A. Mycobacterium tuberculosis
B. Mycobacterium scrofulaceum
C. Mycobacterium szulgai
D. Mycobacterium flavescens
D. Mycobacterium flavescens
Which statement is true regarding the Quantiferon-TB Gold assay?
A. It is an interferon-alpha inhibition assay.
B. It detects a patients’ cell-mediated immune response to the bacterial antigens in a type IV hypersensitivity reaction.
C. It will be positive if the patient has been vaccinated with the BCG vaccination.
D. It is not affected by the BCG vaccination.
D. It is not affected by the BCG vaccination.
Describe the current recommendations for the identification of M. tuberculosis in the clinical laboratory.
Many mycobacterial species, saprophytes and potential pathogens, may be isolated from humans. Historically, mycobacteria have been identified by growth characteristics and biochemical testing. More recently, molecular biology assays have been developed. These assays include mycolic acid analysis of bacterial cell walls by high-pressure liquid chromatography, DNA probe technology, DNA sequencing, and MALDI-TOF MS. Genetic probe technology offers tremendous promise in microbial identification at a variety of levels— family, genus, species, and subspecies. The most common probe technology is the commercially available, single-stranded, acridinium ester– labeled DNA probe for the detection of rRNA (Gen-Probe, San Diego, CA). Probes specific for the M. tuberculosis complex (M. tuberculosis, M. bovis, M. africanum, M. canettii, and M. microti), M. kansasii, and M. gordonae, and separate probes for M. avium and M. intracellulare, are available. Laboratories should perform identification according to the level of service for which they are qualified. All isolates should be identified to the species level.

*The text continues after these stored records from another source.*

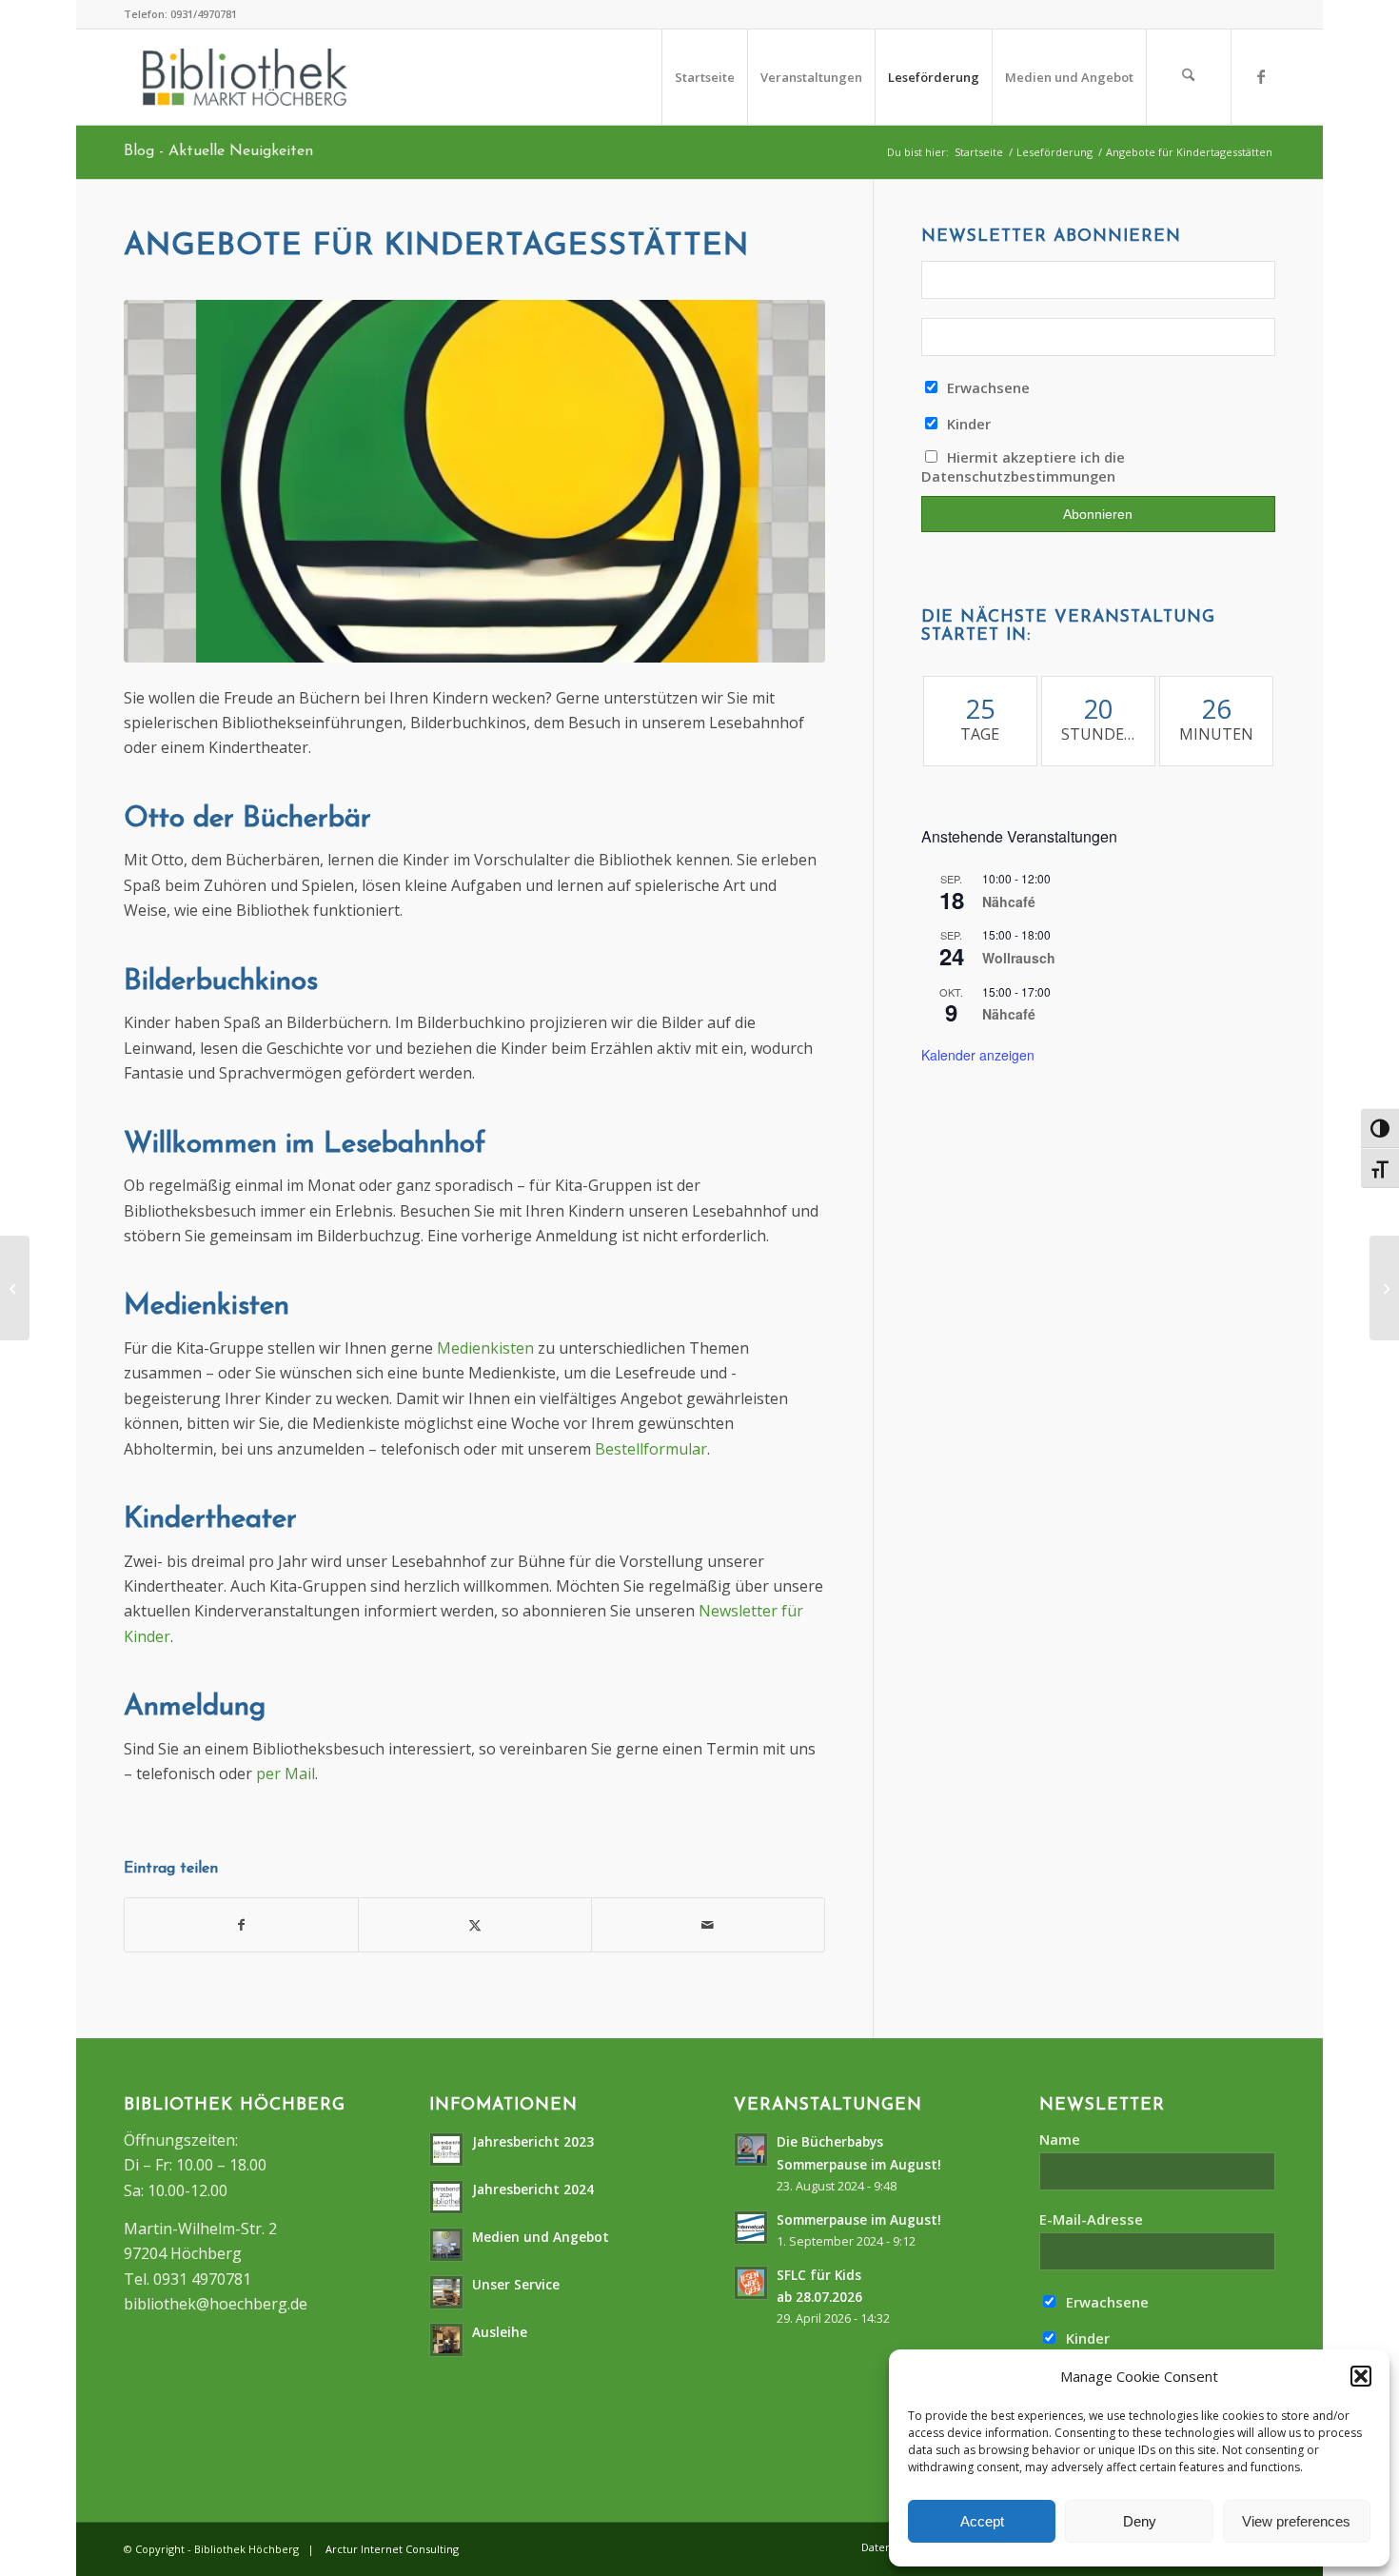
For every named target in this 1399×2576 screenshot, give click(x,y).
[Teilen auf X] (475, 1925)
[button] (1360, 2376)
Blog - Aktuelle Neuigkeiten (218, 151)
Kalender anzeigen (977, 1054)
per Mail (283, 1773)
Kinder (967, 423)
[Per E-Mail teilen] (708, 1925)
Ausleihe (499, 2332)
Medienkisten (485, 1348)
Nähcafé (1008, 901)
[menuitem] (704, 77)
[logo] (245, 77)
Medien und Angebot (540, 2237)
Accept (982, 2521)
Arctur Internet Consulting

Explain why mycobacterial infections should be treated for 6 months or longer and the need to use multiple drugs when treating M. tuberculosis infections.
Slowly growing M. tuberculosis has the extraordinary ability to persist and replicate in the harsh environment of the alveolar macrophage. The pathogenic mycobacteria are slow growers, which also lends to drug resistance. Antimicrobial agents are more active against rapidly growing bacteria. The American Thoracic Society, Centers for Disease Control and Prevention, and the International Union Against Tuberculosis and Lung Disease recommend a regimen of isoniazid, rifampin, pyrazinamide, and ethambutol for the first 8 weeks, for the treatment of tuberculosis. This is followed by isoniazid and rifampin for 18 weeks. Multidrug-resistant tuberculosis, defined as an isolate resistant to at least isoniazid and rifampin, is more complicated to treat.

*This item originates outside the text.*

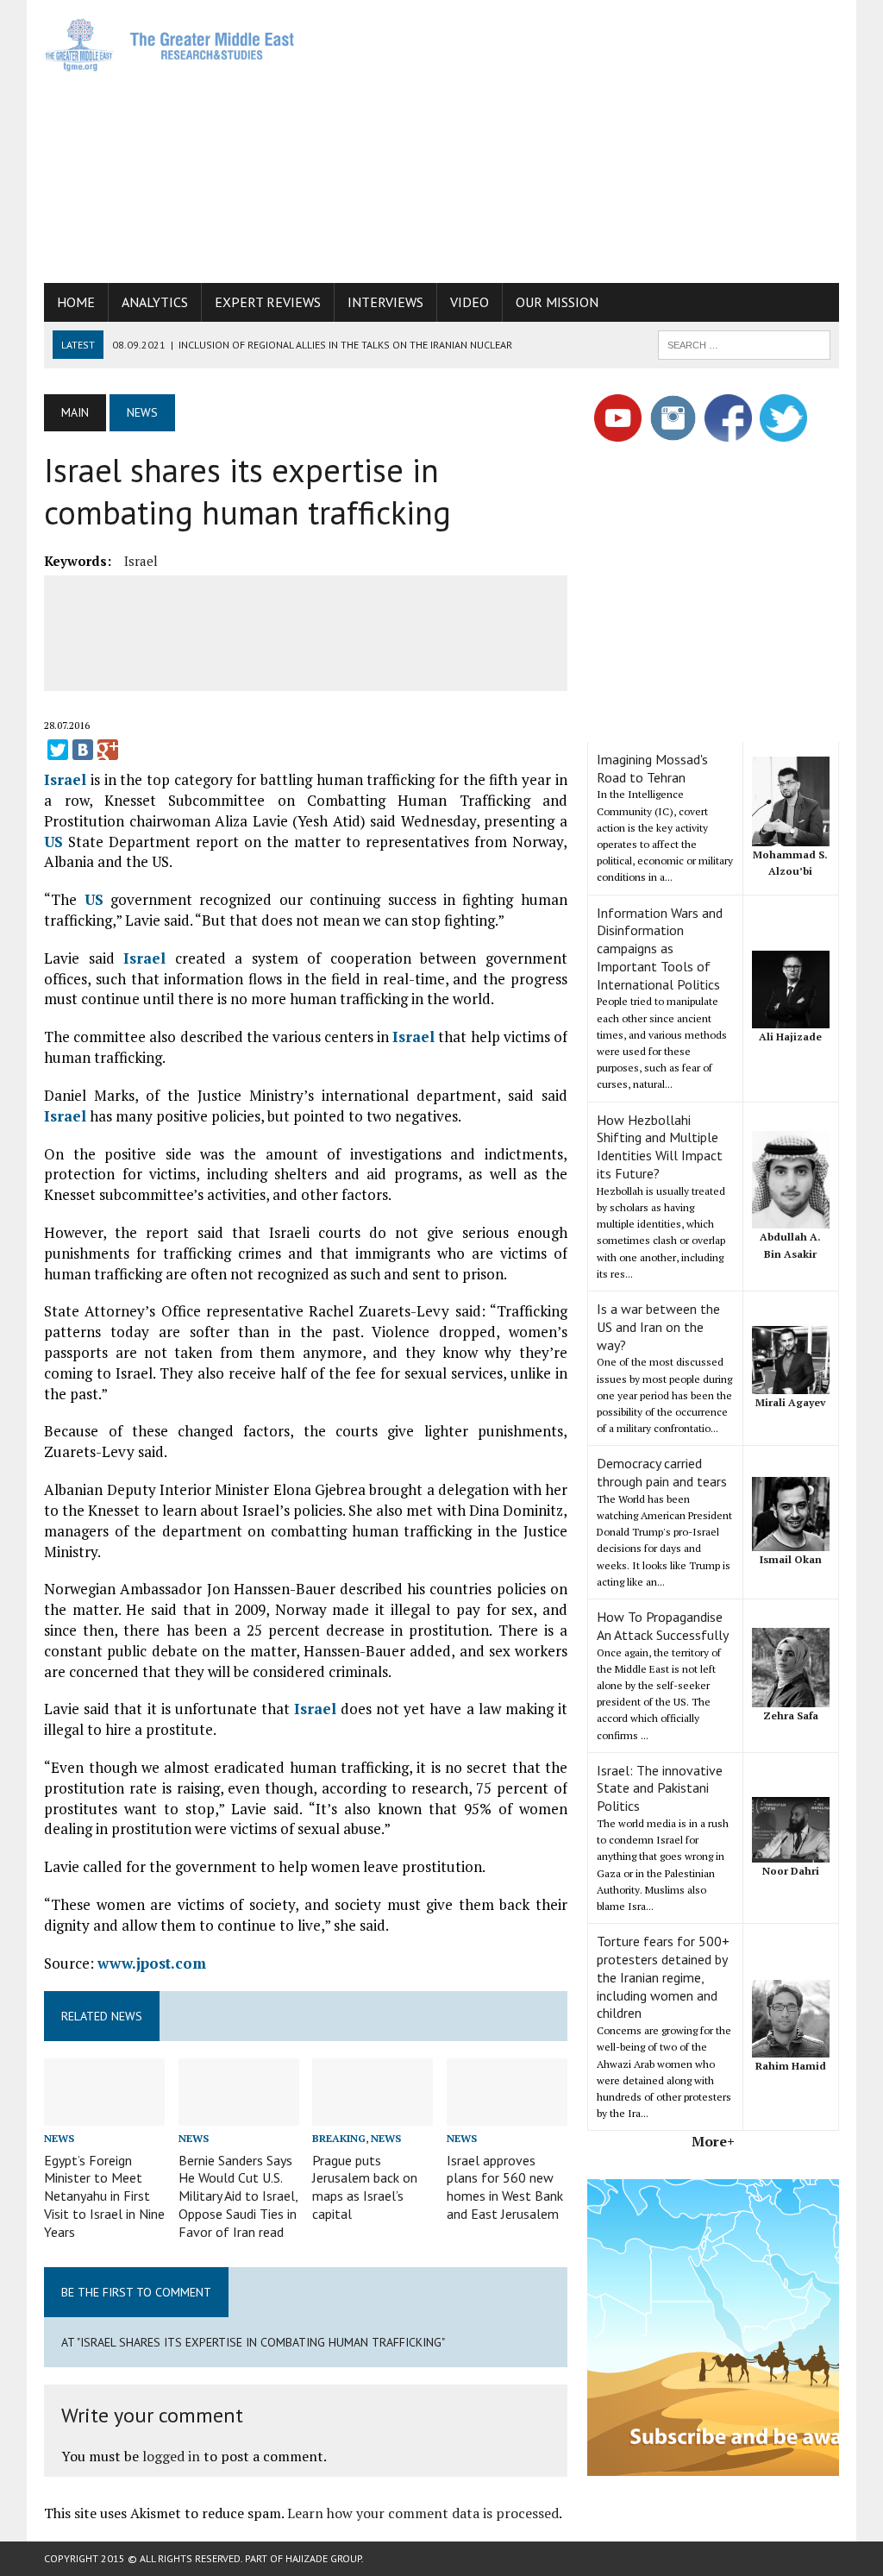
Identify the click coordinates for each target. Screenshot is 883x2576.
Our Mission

Compare the different levels of mycobacterial laboratory testing, and explain why smaller-volume laboratories should consider not performing full identification and susceptibility testing on mycobacterial isolates.
Mycobacteriologic services are available in many laboratories. Clinical laboratory functions that contribute to the diagnosis and management of tuberculosis have been divided into the following three major categories of service offered. * Level 1: Collection and transport of specimens, preparation and examination of smears for acid-fast bacilli. * Level 2: Procedures of level 1, plus isolation and identification of M. tuberculosis. * Level 3: All procedures of level 2, plus identification of mycobacteria other than M. tuberculosis.
The determination of drug susceptibility may be performed at level 2 and should be performed at level 3. However, antimicrobial susceptibility testing of the mycobacteria is difficult and should be attempted only by laboratories with experience in this assay. A laboratory may choose to develop or maintain the skills defined under one of the above levels, depending on the frequency with which specimens are received for isolation of mycobacteria, the nature of the clinical community being served, and the availability of a specialized referral service. All laboratories that perform clinical mycobacteriology should participate in recognized proficiency testing programs, and levels of service should be established and limited by the quality of performance demonstrated in these examinations.